Heimatverein richtet Gedenkstein her
Gedenkstein kommt neu zur Geltung

Ladbergen -

Der Gedenkstein am innerörtlichen Kreisel war kaum jemanden bekannt. Auch, weil er hinten vielen Pflanzen und Kräutern kaum zu sehen war. Der Heimatverein hat das jetzt von einem Fachmann ändern lassen – und mit Unterstützung des Heimatministeriums.

Mittwoch, 03.07.2019, 09:00 Uhr aktualisiert: 03.07.2019, 16:36 Uhr
Heimatverein richtet Gedenkstein her: Gedenkstein kommt neu zur Geltung
Foto: Mareike Stratmann

Eigentlich verfügt der Gedenkstein am innerörtlichen Kreisverkehr über einen ziemlich exponierten Standort. Doch wahrgenommen wurde die Stele kaum, die dort seit 1974 an den Vorläufer der Hanse erinnert, den die Städte Münster, Osnabrück, Minden und Herford mit dem ersten westfälischen Städtebund im Jahre 1246 im Heidedorf gründeten. Eine Tatsache, die der Vergangenheit angehört.

Mithilfe des mit 2000 Euro dotierten „Heimat-Schecks“ aus dem nordrhein-westfälischen Heimatministerium hat der örtliche Heimatverein die Ideen-Gärtnerei am Rott beauftragen können, das Umfeld des Gedenksteins auf Vordermann zu bringen. Denn, darin sind sich der Vorsitzende der Heimatfreunde, Heinz Lagemann , und Gärtnermeister Björn Kötterjohann beim Vorort-Termin am Montagnachmittag einig: „Das war hier ganz schön verunkrautet, dreckig, zugewachsen und wenig vorzeigbar.“ Vom Stein und dessen Bedeutung hätten viele Ladberger nichts gewusst, wurde Björn Kötterjohann während der Arbeiten am Kreisverkehr ein ums andere Mal belehrt.

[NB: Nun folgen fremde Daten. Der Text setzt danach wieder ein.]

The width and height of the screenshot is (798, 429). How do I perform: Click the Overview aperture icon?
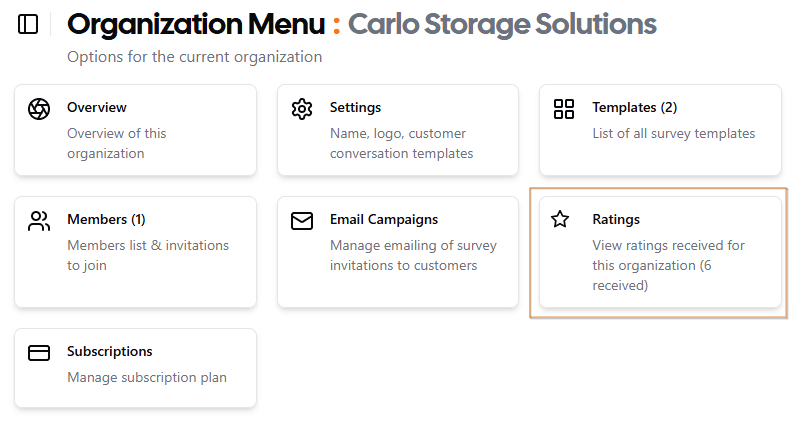pyautogui.click(x=39, y=109)
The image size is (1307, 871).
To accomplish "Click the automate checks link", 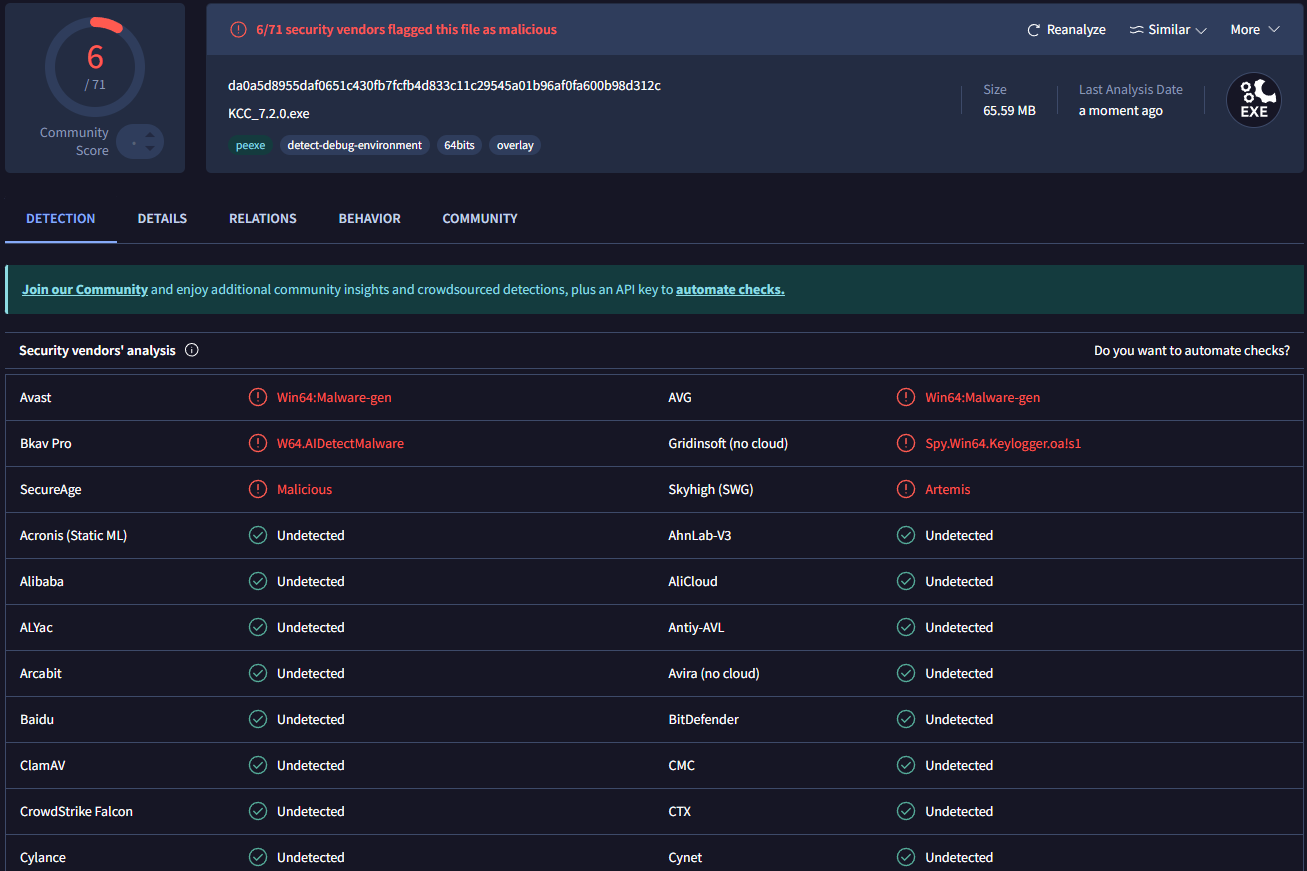I will pyautogui.click(x=730, y=290).
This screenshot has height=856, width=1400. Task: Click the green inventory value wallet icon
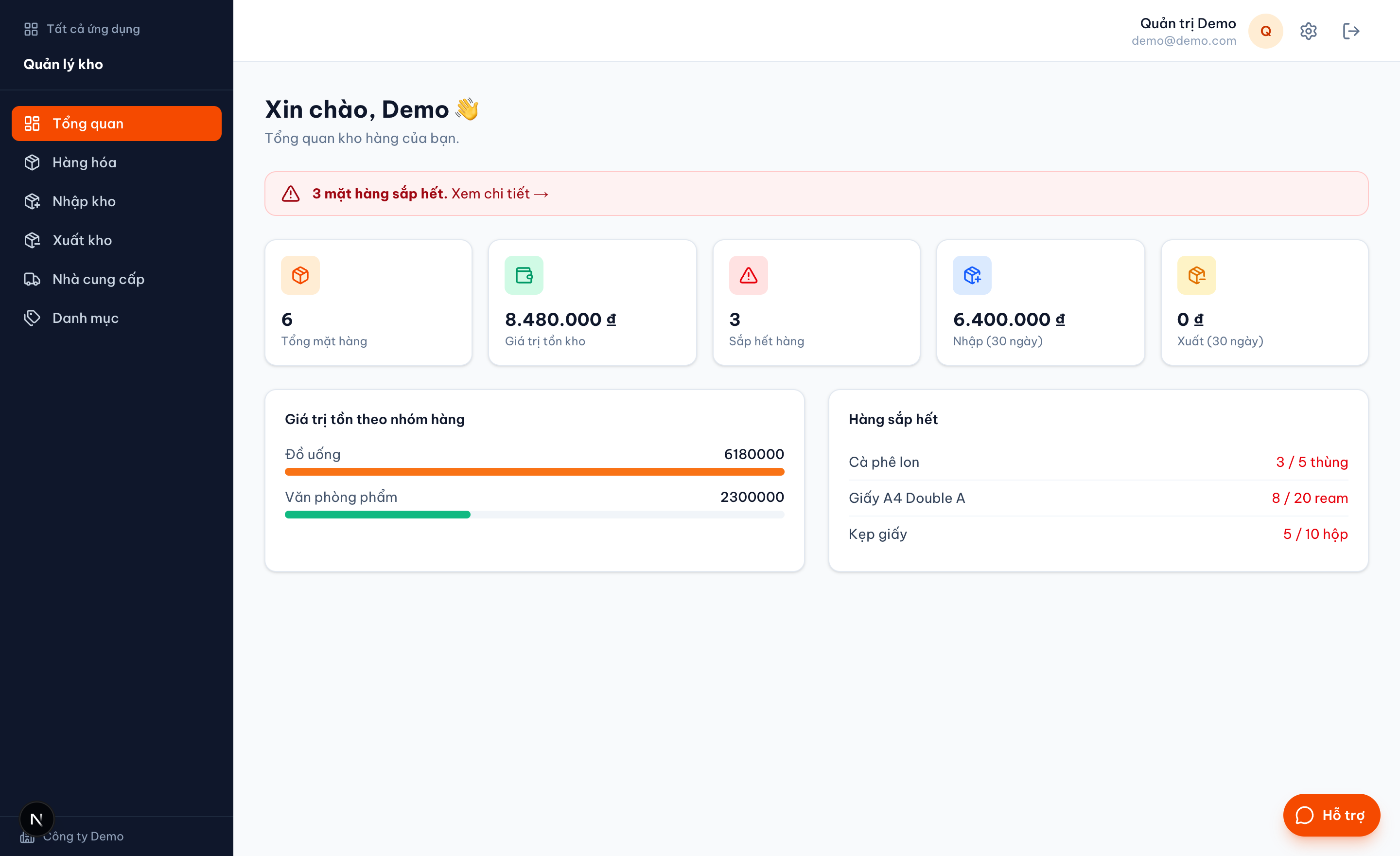(x=524, y=276)
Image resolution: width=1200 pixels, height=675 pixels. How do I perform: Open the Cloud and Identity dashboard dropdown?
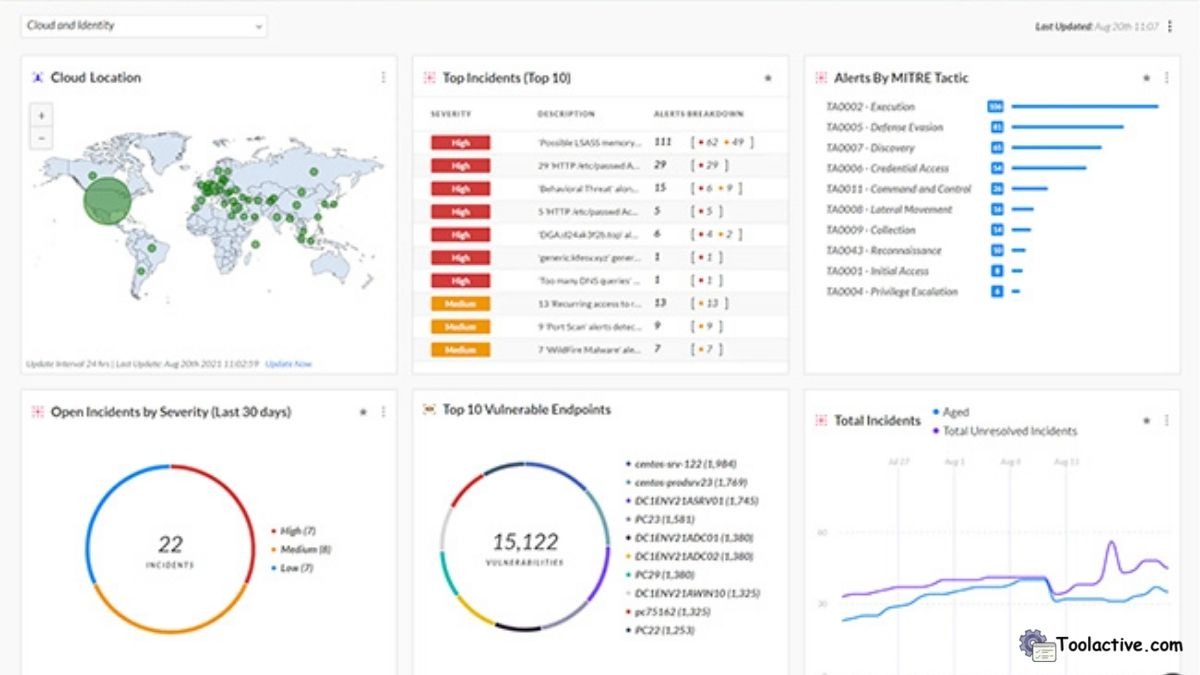point(144,26)
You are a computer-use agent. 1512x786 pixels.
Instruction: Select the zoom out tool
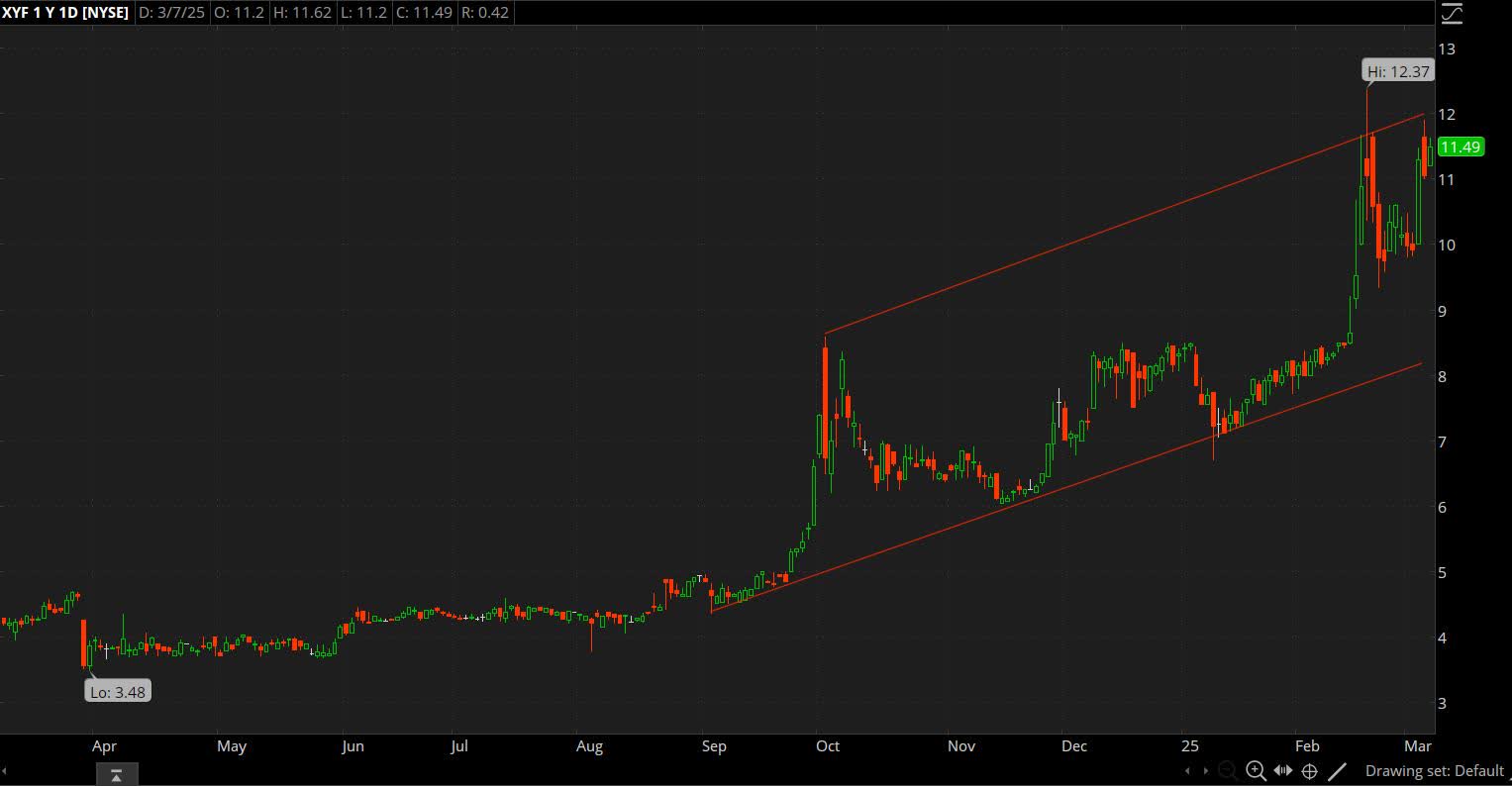(1226, 771)
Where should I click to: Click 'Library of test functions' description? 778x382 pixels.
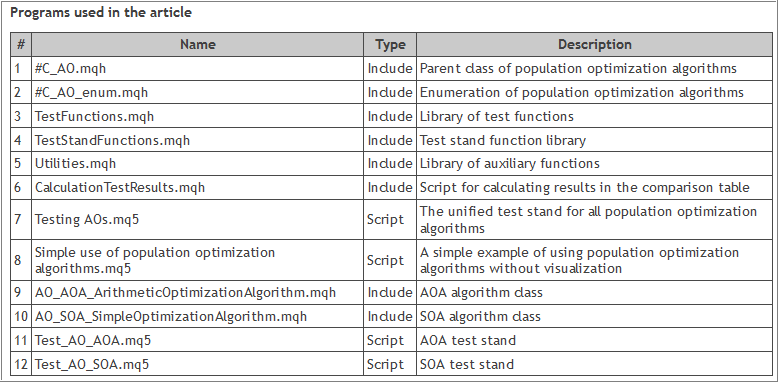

Was dort genau geschehen ist? „Erstmal haben wir für Struktur gesorgt“, erläutert der Fachmann. Die Fläche ist von Unkraut und von allerlei Dreck befreit worden, umliegende Pflanzen wurden zurückgeschnitten, um den Blick wieder auf die Stele zu lenken. Außerdem ist die in unmittelbarer Nähe stehende Holzbank des Heimatvereins auf einen festen geschotterten Untergrund gestellt worden. Und schließlich sei es darum gegangen, den Gedenkstein mit Kirschlorbeer, Maigrün, Scheinerdbeere und Rosen zu schmücken und für eine schöne wie pflegeleichte Umrahmung zu sorgen. Dass dem so ist, danach sehen die Heimatfreunde bei ihren monatlichen Arbeitseinsätzen.

Und auch das betonen Heinz Lagemann und seine Mitstreiter: Nachdem mit einem ersten Heimatscheck im vergangenen Jahr der 1000-Jahr-Stein aufgemöbelt wurde und nun der Gedenkstein des westfälischen Städtebundes dran war, soll 2020 möglichst Gedenkstein drei folgen. Für eine neue Förderung will sich der Heimatverein mit dem Ehrenmal an der evangelischen Kirche bewerben, das an die Kriegsopfer erinnert.